Voitures-radars : au sein du ministère de l’Intérieur, on doute de leur légalité

La légalité des voitures-radars, gérées par des sociétés privées, fait débat. Elle sera même un sujet sur lequel devra plancher le Conseil d’État, saisi par un recours de l’association 40 Millions d’Automobilistes le 30 mars 2018. La juridiction administrative pourra peut-être utilisé un article du Canard enchaîné. Ce dernier publie en effet une note de la Direction des libertés publiques et des affaires juridiques (DLPAJ) du 30 mars 2017, où l'on peut découvrir qu’au sein du ministère de l’Intérieur, on doute la légalité du dispositif.

Ainsi, on peut y lire que « l’externalisation des contrôles de vitesse devrait être prévue par la loi, celle-ci devant expressément prévoir la possibilité, pour des opérateurs privés, de procéder à ces opérations ». LA DLPAJ explique notamment que les contrôles opérés par l’une de ces voitures peuvent être considérés comme « une activité matérielle de police ».

Le rôle douteux de l’État, qui prête le matériel

Le matériel étant mis à disposition par l’État, la DLPAJ souligne que le contrat passé avec les sociétés privées court le risque d’être considéré comme un « prêt de main-d’œuvre illicite ». Sans oublier l’« impossibilité de vérifier la moralité des agents mettant en œuvre ces missions ». 
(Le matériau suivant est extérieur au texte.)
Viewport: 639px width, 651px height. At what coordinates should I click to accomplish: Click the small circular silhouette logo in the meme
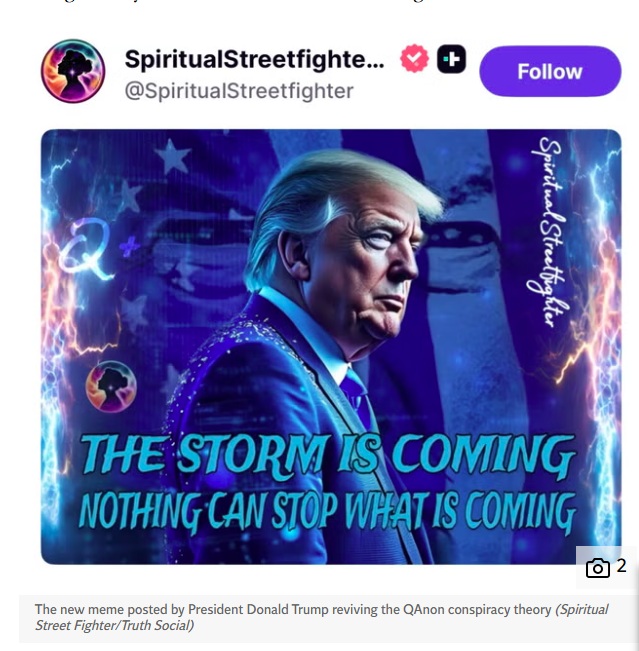point(111,387)
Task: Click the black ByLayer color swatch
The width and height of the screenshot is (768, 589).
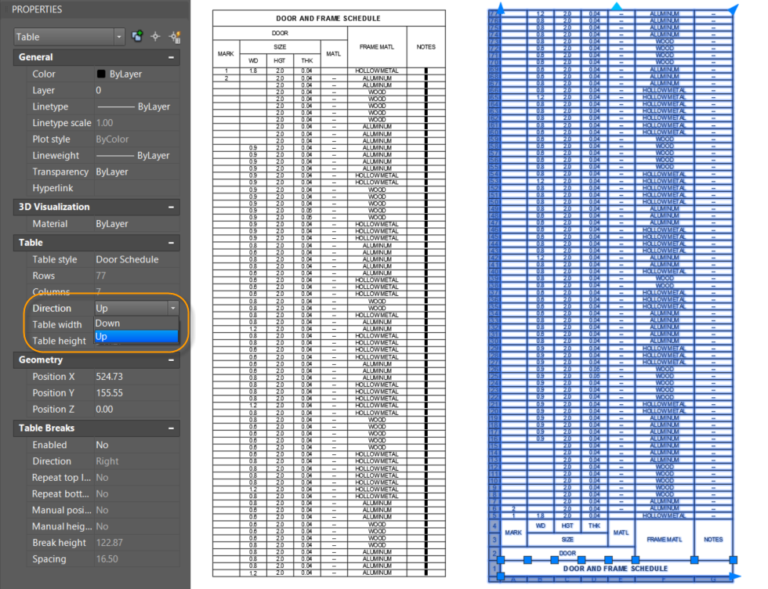Action: (101, 74)
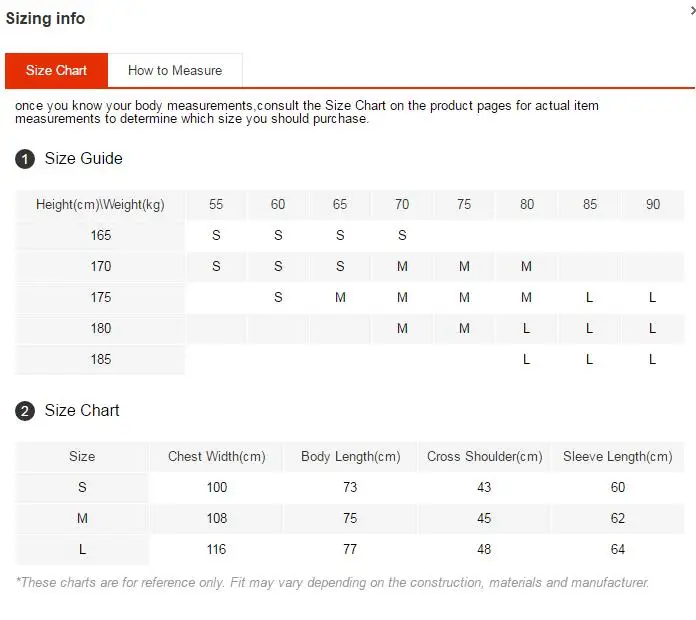Viewport: 696px width, 620px height.
Task: Click the Body Length(cm) column header
Action: [x=351, y=457]
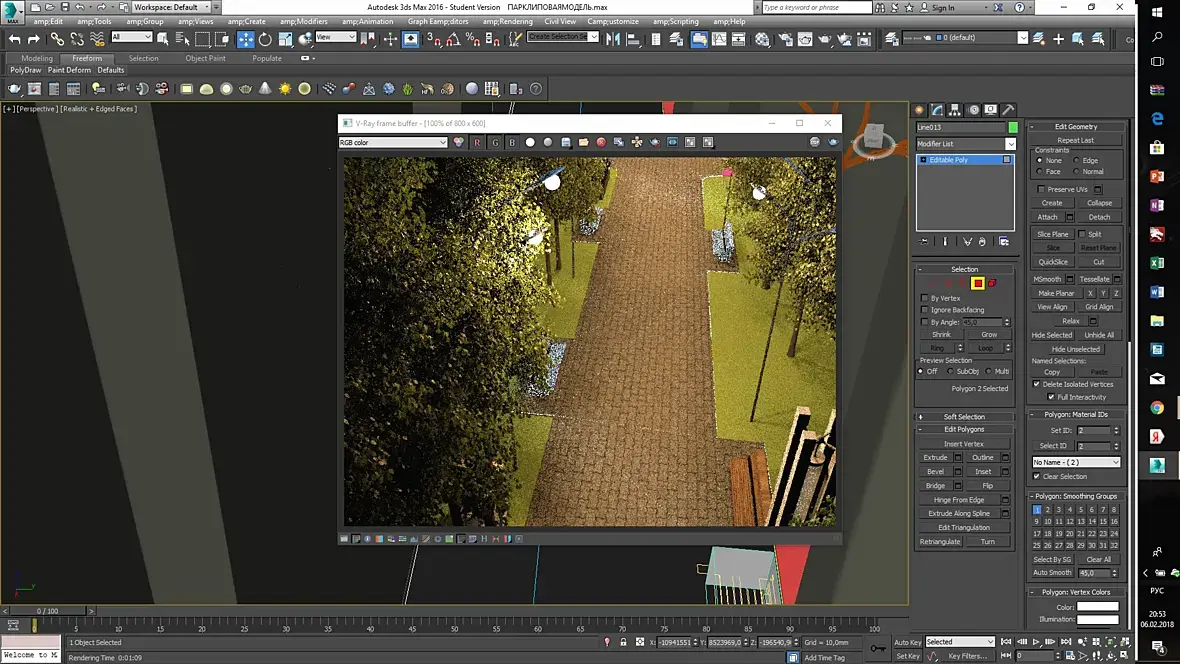Open the Hierarchy command panel tab
The width and height of the screenshot is (1180, 664).
tap(954, 110)
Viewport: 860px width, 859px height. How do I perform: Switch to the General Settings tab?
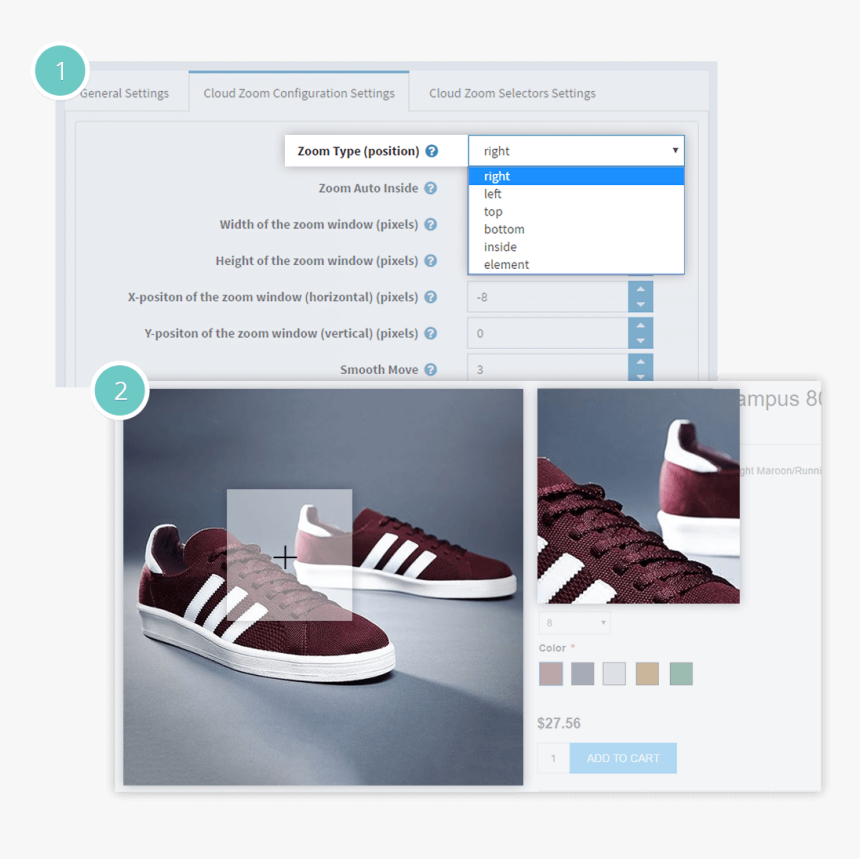tap(126, 93)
De l'eau au moulin de 40 millions d’automobilistes qui veut faire annuler la privatisation des radars au motif que les services de police ne peuvent pas être sous-traités. La décision de faire circuler ces voitures-radars conduites par des entreprises privées avait fait bondir les associations d’automobilistes. Ces dernières y voient, en effet, un nouvel impôt déguisé sans réel impact sur la sécurité routière.